Language shielding lenders of an unusual type of mortgage from lawsuits got included in the major economic development bill that passed the Massachusetts Legislature this week over the objections of the state’s biggest mortgage-lender trade group.
The Massachusetts Mortgage Bankers Association opposed the move, saying it’s concerned that consumer rights are being infringed upon and that regulatory oversight of so-called “shared appreciation mortgages” is needed.
“The entity and the maker, lender, grantor or holder of the new first priority mortgage loan shall not be liable for monetary relief, injunctive relief or other equitable relief at common law or by statute, including chapter 93A, chapter 140D, chapter 183C and section 49 of chapter 271 for the use of or the terms of said shared appreciation mortgage or shared appreciation promissory note, so long as such person receives a full disclosure,” the bill states.
MMBA told legislators it’s concerned by the idea that consumers would not be able to seek financial compensation in the courts, even if the consumer wasn’t aware of the ramifications of a shared appreciation mortgage.
“On average, consumers typically receive over 40 documents totaling over 150 pages at a loan closing. To waive regulatory oversight and consumer protections based upon receiving one specific disclosure in a sea of so many other disclosures is negligent,” the trade group wrote in a letter to lawmakers this summer.
A shared appreciation mortgage is a lending product typically offered to homeowners facing foreclosure and financial distress. Under such an agreement, a homeowner agrees to give a lender or entity a share of any increase in the value of their home. Depending on how the property value changes over time, the lender’s share might exceed the balance owed on the loan. The consumer agrees to forfeit a portion of future gains, which the lender collects when the loan is repaid, either through the sale of the home or if the consumer opts to refinance the mortgage.

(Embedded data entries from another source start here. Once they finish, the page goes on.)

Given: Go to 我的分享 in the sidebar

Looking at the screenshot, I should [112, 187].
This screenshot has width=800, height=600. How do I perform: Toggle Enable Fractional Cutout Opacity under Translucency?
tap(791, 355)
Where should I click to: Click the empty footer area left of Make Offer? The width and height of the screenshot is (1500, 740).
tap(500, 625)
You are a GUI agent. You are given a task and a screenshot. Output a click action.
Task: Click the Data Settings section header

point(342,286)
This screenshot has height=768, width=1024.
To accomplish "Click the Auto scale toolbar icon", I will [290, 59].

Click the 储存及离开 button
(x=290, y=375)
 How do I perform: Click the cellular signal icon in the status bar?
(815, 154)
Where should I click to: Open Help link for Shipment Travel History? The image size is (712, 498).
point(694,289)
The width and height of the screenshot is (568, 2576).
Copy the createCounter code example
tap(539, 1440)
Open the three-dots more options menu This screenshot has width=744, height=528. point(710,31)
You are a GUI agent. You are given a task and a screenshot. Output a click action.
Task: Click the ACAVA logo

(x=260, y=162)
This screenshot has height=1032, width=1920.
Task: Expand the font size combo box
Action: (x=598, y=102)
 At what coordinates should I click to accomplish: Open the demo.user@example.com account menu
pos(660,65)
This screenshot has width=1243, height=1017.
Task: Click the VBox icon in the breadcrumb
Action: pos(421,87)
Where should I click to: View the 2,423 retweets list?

MMBA members don’t offer shared-appreciation mortgages, the association says.
BlueHub Capital is one of the Massachusetts’ highest-profile originators of shared appreciation mortgages. It says it’s used them to help homeowners stay in their homes in cases of foreclosure but also is in the middle of a court battle with some of its borrowers upset by the profits BlueHub was able to make on their homes.
“We appreciate the sponsors of this amendment and members of the Conference Committee for including this critical initiative in the final version of the economic development legislation,” the nonprofit lender said in a statement. “This legislation will ensure that foreclosure relief programs like BlueHub SUN remain accessible to families who are facing imminent danger of losing their homes.”
The company says that its BlueHub SUN product has put more than $65 million in home equity back into homeowners’ pockets, with $45 million in Massachusetts alone. Without its shared appreication product, BlueHub said these borrowers would have lost their homes due to foreclosure.
BlueHub has provided 558 loans to families across the state and said on overage that homeowners save $734 per month on their mortgage payment and their mortgage principals are reduced by an average of $91,000, or 31 percent.
“BlueHub SUN clients are significantly better off through their participation in the program,” the lender said. “First, they get to keep the home they would have otherwise lost to foreclosure. Second, they now have more equity than their neighbors who did not participate in the SUN program. Those neighbors, if they were able to keep their homes by taking on second jobs or other means, have much less equity today than SUN homeowners, including the plaintiffs. More than 400 families—42% of SUN clients—have successfully exited the program with an average of $150,000 in home equity. Almost all of those 400 families had zero or negative equity in their homes when they entered the SUN program.”
The law heads to Gov. Maura Healey’s desk for her signature or veto.